Reciprocity

In the 1970s, members of the Hare Krishna movement handed strangers a small flower. Then they asked for a donation. The flower cost nothing. The donations built temples worldwide (Cialdini, 1984).

A gift creates debt. The debt demands repayment. The recipient never agreed to this transaction, but the obligation is felt as if they had.


How it works

The rule of reciprocity is one of the oldest social norms. When someone gives you something, you feel an internal pressure to give back. You did not ask for it. You did not want it. It does not matter. The obligation fires anyway.

Cialdini tested this in a controlled study:

  • Waiters who gave one mint with the check increased tips by 3%
  • Waiters who gave two mints increased tips by 14%
  • The reciprocity effect compounds. A second gift does not double the obligation. It amplifies it.

Four things to understand:

  1. The favor does not have to be large. A flower. A mint. A free sample. The mechanism works at any scale.
  2. The favor does not have to be requested. Unsolicited gifts trigger the same obligation as requested ones.
  3. The return does not have to be equal. A $2 flower produces a $20 donation. The asymmetry is the point.
  4. The debt is invisible to outsiders. Only the receiver feels it. To everyone else, it looks like a free choice.

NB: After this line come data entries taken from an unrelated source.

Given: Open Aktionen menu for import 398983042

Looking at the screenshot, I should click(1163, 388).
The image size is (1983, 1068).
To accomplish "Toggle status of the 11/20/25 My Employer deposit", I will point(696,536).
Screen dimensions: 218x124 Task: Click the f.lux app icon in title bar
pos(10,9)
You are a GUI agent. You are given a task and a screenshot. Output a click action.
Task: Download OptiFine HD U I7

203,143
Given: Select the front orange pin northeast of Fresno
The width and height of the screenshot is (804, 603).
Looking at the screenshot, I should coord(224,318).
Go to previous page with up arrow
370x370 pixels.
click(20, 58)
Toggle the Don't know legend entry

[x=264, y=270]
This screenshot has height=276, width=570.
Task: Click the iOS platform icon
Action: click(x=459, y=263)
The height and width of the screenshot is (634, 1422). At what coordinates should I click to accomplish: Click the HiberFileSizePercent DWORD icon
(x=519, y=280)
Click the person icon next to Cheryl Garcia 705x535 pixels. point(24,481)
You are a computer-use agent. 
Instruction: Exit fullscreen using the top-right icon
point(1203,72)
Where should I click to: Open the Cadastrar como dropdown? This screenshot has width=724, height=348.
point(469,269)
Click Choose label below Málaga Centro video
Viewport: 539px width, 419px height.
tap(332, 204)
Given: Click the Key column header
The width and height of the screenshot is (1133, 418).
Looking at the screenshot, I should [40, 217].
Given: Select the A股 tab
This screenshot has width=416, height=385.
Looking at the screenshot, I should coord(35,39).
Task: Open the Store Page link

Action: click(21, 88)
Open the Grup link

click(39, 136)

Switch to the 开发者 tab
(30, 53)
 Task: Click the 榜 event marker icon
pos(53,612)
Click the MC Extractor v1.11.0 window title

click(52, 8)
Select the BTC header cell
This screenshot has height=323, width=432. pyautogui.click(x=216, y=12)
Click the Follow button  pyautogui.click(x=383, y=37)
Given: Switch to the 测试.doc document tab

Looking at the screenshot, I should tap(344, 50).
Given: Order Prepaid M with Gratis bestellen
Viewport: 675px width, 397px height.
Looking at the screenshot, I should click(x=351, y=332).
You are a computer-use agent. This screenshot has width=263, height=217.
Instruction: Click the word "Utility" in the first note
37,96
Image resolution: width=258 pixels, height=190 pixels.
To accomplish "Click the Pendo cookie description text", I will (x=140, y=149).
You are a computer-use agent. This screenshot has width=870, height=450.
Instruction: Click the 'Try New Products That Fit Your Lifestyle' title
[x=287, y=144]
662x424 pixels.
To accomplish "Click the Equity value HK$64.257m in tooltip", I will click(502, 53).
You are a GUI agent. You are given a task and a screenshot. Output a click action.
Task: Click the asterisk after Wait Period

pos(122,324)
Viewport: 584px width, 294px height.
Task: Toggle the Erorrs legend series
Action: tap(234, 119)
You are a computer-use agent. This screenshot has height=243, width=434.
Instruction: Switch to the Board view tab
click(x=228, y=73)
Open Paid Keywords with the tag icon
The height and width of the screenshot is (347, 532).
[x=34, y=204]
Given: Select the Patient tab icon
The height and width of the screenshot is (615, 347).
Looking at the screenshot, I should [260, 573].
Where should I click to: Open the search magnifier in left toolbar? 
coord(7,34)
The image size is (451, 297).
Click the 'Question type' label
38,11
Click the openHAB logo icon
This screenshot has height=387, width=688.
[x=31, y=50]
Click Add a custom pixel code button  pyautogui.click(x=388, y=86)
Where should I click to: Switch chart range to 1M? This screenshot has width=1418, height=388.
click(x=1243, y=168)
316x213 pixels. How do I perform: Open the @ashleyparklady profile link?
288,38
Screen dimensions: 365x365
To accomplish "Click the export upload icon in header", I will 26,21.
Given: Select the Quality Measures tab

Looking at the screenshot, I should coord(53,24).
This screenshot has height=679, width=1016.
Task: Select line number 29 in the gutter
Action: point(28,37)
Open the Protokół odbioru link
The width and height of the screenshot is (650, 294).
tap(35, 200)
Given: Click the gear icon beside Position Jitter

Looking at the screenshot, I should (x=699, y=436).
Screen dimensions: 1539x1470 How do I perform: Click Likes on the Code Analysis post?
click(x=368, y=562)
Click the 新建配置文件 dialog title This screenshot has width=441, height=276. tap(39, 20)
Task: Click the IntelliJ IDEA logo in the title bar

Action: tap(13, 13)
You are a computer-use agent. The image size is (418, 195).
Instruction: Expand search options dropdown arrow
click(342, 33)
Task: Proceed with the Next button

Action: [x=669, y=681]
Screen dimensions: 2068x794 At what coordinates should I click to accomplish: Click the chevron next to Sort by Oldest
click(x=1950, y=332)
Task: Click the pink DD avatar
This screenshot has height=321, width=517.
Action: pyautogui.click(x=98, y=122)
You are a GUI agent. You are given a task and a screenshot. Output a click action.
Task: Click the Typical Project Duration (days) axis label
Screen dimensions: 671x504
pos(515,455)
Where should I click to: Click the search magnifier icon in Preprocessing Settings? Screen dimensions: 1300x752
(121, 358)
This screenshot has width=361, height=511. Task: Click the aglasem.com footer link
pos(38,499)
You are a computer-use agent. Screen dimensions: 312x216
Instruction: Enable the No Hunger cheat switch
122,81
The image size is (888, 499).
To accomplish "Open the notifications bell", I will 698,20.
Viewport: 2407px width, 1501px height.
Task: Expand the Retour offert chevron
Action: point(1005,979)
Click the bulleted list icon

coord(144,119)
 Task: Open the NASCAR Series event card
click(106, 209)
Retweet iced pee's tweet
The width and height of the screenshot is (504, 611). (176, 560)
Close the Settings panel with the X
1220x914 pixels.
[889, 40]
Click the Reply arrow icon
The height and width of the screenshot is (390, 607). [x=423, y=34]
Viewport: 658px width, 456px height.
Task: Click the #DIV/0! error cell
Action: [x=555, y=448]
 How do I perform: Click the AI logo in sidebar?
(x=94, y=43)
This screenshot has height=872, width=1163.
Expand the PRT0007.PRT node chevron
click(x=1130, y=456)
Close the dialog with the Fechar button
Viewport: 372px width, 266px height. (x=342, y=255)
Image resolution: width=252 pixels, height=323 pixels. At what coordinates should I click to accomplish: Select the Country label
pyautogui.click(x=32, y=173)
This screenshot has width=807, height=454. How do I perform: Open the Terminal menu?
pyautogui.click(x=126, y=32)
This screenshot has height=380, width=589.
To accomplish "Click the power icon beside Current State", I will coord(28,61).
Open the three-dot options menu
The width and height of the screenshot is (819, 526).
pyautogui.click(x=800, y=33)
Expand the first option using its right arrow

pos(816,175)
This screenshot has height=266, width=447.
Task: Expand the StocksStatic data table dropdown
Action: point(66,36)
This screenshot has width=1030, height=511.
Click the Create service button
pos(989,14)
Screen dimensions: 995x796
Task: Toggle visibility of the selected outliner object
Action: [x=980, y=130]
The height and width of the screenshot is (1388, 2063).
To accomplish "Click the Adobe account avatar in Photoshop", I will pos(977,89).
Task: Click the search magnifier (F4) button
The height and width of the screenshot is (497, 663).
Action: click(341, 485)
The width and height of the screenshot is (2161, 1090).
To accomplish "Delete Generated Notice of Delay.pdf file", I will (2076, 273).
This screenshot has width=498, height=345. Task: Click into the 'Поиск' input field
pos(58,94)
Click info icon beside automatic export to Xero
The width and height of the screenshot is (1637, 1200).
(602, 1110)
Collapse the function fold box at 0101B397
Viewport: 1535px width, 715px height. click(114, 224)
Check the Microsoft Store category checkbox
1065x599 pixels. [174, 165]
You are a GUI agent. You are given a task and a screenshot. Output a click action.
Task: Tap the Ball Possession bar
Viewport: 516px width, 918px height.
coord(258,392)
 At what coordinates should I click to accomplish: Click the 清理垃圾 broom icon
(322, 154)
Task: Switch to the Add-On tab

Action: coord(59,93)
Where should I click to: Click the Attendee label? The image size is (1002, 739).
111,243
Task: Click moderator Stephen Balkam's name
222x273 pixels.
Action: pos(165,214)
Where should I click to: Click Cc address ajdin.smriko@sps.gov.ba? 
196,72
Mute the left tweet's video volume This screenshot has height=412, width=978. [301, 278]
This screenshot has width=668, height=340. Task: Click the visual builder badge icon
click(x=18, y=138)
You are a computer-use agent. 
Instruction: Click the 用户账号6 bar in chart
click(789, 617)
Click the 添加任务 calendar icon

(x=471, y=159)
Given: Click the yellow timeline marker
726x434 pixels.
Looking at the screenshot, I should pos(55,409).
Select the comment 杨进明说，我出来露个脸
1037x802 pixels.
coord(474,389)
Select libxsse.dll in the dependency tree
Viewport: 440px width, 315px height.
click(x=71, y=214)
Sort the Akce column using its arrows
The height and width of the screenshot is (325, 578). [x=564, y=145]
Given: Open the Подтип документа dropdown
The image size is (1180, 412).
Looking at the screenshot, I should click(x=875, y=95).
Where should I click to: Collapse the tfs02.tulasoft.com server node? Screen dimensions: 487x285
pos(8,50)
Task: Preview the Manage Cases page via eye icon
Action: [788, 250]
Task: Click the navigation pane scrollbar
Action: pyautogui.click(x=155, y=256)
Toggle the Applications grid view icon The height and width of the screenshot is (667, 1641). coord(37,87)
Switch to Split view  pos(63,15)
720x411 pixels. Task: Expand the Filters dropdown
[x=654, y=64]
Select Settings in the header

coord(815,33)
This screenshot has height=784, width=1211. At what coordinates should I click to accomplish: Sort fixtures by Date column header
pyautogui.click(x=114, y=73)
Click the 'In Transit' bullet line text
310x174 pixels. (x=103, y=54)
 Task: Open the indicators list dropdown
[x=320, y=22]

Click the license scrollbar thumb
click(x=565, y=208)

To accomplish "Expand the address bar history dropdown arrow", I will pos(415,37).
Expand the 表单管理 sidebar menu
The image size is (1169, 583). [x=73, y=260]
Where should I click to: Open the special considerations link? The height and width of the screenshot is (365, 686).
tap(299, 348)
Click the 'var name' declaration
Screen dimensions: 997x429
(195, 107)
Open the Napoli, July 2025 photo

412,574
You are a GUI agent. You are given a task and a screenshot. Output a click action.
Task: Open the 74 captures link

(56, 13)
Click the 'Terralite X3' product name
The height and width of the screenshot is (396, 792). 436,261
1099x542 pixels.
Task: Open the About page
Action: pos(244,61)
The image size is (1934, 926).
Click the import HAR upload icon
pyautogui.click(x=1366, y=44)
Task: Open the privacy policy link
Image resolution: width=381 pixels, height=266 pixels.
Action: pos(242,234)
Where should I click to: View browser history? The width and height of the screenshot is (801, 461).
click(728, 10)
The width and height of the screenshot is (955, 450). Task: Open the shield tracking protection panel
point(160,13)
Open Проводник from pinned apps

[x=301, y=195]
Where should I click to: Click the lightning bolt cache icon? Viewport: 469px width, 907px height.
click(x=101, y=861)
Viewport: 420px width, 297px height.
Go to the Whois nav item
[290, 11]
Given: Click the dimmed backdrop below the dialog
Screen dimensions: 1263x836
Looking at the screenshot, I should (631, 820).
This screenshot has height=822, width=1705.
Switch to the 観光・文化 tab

What looks like generosity is often just the first half of a transaction you did not know you entered.


Where you see it

  • Free samples at grocery stores. You taste a tiny piece of cheese. You feel unspoken pressure to buy.
  • Gift emails that ask for a reply. The free content was the setup. The reply is the ask.
  • Negotiators who make a small concession first. You feel obligated to match it with a concession of your own.
  • Politicians who do small favors for constituents, then ask for votes. The favor was never free.
  • “I scratched your back” in office politics. The scratch was recorded. The invoice arrives later.

You can accept the gift and decline the debt. The feeling is automatic. The decision is yours.